When Apple revealed its fourth-generation Apple TV device on Sept. 9 in a showy press event, it never gave an exact date for the launch of the long-awaited product. That missing information was just filled in by Apple CEO Tim Cook, who said that Apple TV orders will start Oct. 26, with shipments to begin later that week.
Cook made the announcement at a Wall Street Journal Digital Live conference on Oct. 19 in Laguna Beach, Calif., providing the final details for the emergence of what Apple hopes will be its most successful Apple TV launch so far, according to an Oct. 20 story in The Wall Street Journal.
The new version of Apple TV includes an improved remote, Siri integration, new capabilities for Apple Music, a new operating system, improved gaming and multiplayer options and more, according to earlier eWEEK reports. Apple TV now includes a 64-bit A8 processor and fast 802.11ac WiFi and will come in two versions—a 32GB model for $149 and a 64GB model for $199. The earlier Apple TV version will continue to be sold for $69.
Cook said at the conference that the latest Apple TV product will potentially change television viewing for consumers, the Journal story reported. Apple TV has "developed an infrastructure to fix [a] terrible broken thing that none of us like," Cook said about traditional broadcast television services. "The starting gun has been fired."
In an interview at the event, Cook also revealed that Apple Music, the company's subscription streaming music service that began June 30, now has 6.5 million paying customers and 8.5 million customers on free three-month trials, the Journal reported. Apple Music is $9.99 a month for an individual subscription or $14.99 a month for families. The first trial subscriptions were completed at the end of September.
Meanwhile, as the new Apple TV arrival approaches, online reports say that the company has now added several more channels to its Apple TV lineup, including NBC, CBS All Access and the Made to Measure (M2M) fashion channel.
When Apple TV does goes on sale soon, one place consumers won't be able to buy it is through Amazon.com. That's because the online retailer announced earlier in October that it will stop allowing the sale of Apple TV and Google Chromecast video streaming devices through its Website because the competing products don't offer access to Amazon's expanding video content to consumers.
Amazon apparently announced the move to its Amazon Marketplace sellers in an email that said that the devices would be dropped for sale because Apple TV and Chromecast don't "interact well" with Amazon's Prime Video services, according to an earlier eWEEK report.

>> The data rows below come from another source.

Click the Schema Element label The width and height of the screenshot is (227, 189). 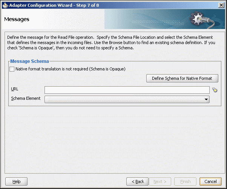(x=26, y=98)
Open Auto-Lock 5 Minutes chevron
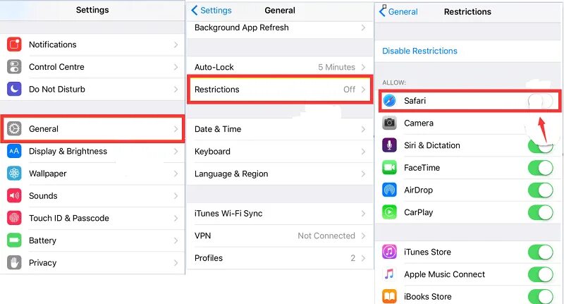Viewport: 564px width, 304px height. click(363, 67)
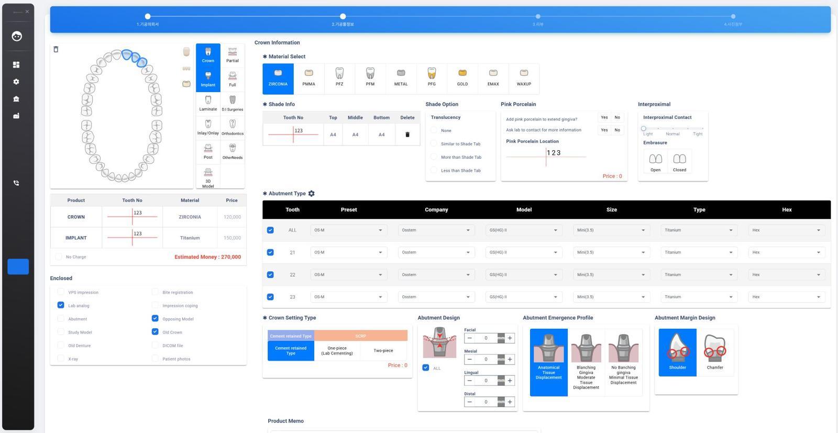The width and height of the screenshot is (838, 433).
Task: Expand Size dropdown for tooth 22
Action: point(611,275)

Competing devices, such as Roku's set-top device, Microsoft's Xbox and Sony's PlayStation, are not affected by the move since they work with Amazon Prime Video.
Asked about the Apple TV and Chromecast sales ban, an Amazon spokesperson told eWEEK in an email reply on Oct. 2: "Over the last three years, Prime Video has become an important part of Prime. It's important that the streaming media players we sell interact well with Prime Video in order to avoid customer confusion. Roku, Xbox, PlayStation and Fire TV are excellent choices."